● Exercise 1: Replace "avatar" with "profile" in the entries below, from their first line through the line holding "Action: coord(130,252)", inclusive, and return only those lines with everything else unchanged.

● Source document:

In the previous article, we explained the OpenMP cancellation model.

This article has three parts. First, we summarize the model. Afterwards, we explain the OpenMP constructs for the cancellation. And in the end, we demonstrate the usage of the constructs with an example.

Thread cancellation model

Let us assume that we have a parallel loop. We would like to cancel this loop early. How can we do it?

For a sequential loop, we would use something similar to the break statement. But the parallel case is more complicated. However, OpenMP provides the cancellation model. We can use this model for canceling parallel loops.

OpenMP has a cancel construct which we can put in a parallel loop. This construct imitates the “parallel break statement”.

When a thread reaches the cancel construct, the thread activates the cancellation and exits the loop.

The other threads check if the cancellation is activated at the cancellation points. If the cancellation is activated then the other threads also exit the loop. Otherwise, they continue.

Let us illustrate this model with an example.

Example

The following figure presents the outline of the example.

● Material for the task:
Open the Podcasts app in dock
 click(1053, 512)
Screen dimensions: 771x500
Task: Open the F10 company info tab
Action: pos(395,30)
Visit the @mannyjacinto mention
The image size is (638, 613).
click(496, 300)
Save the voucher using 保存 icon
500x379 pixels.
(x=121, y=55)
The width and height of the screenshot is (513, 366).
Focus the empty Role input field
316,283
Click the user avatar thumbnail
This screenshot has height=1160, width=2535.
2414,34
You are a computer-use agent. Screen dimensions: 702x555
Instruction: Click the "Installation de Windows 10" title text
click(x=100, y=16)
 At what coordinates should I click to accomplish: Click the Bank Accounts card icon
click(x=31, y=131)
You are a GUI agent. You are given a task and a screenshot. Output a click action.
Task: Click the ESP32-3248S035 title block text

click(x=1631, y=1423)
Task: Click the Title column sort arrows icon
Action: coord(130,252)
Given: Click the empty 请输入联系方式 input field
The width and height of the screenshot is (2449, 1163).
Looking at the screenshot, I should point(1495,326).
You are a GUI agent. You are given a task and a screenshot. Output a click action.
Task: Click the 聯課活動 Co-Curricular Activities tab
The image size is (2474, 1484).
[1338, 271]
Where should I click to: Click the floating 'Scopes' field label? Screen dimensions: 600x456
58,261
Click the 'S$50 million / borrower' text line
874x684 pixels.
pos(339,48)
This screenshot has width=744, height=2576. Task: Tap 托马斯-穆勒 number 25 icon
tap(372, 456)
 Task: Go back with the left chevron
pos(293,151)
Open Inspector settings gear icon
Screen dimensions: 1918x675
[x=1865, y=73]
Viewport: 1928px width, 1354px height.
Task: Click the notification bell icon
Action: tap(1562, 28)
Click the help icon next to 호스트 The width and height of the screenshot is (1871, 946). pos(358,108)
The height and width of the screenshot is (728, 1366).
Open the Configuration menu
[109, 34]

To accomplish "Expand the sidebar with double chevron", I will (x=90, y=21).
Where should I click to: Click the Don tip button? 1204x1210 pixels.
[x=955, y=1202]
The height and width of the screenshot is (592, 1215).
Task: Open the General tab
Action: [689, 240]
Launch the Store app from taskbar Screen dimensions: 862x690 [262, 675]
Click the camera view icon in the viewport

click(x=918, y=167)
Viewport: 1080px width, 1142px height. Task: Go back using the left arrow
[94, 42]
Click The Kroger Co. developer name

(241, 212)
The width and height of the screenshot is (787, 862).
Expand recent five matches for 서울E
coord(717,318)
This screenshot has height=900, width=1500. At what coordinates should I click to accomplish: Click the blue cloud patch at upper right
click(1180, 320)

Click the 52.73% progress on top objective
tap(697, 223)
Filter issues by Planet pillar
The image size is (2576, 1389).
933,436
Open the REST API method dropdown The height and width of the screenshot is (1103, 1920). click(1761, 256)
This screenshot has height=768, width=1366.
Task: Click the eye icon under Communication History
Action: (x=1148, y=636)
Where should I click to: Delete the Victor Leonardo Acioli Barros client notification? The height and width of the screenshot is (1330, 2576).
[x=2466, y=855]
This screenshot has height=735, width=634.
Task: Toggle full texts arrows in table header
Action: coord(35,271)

● Exercise 2: Reproduce verbatim the part of the OpenMP cancellation article between "The other threads check" and "model with an example.", inclusive.

● Task answer 1:
Open the Podcasts app in dock
 click(1053, 512)
Screen dimensions: 771x500
Task: Open the F10 company info tab
Action: pos(395,30)
Visit the @mannyjacinto mention
The image size is (638, 613).
click(496, 300)
Save the voucher using 保存 icon
500x379 pixels.
(x=121, y=55)
The width and height of the screenshot is (513, 366).
Focus the empty Role input field
316,283
Click the user profile thumbnail
This screenshot has height=1160, width=2535.
2414,34
You are a computer-use agent. Screen dimensions: 702x555
Instruction: Click the "Installation de Windows 10" title text
click(x=100, y=16)
 At what coordinates should I click to accomplish: Click the Bank Accounts card icon
click(x=31, y=131)
You are a GUI agent. You are given a task and a screenshot. Output a click action.
Task: Click the ESP32-3248S035 title block text

click(x=1631, y=1423)
Task: Click the Title column sort arrows icon
Action: coord(130,252)

● Task answer 2:
The other threads check if the cancellation is activated at the cancellation points. If the cancellation is activated then the other threads also exit the loop. Otherwise, they continue.

Let us illustrate this model with an example.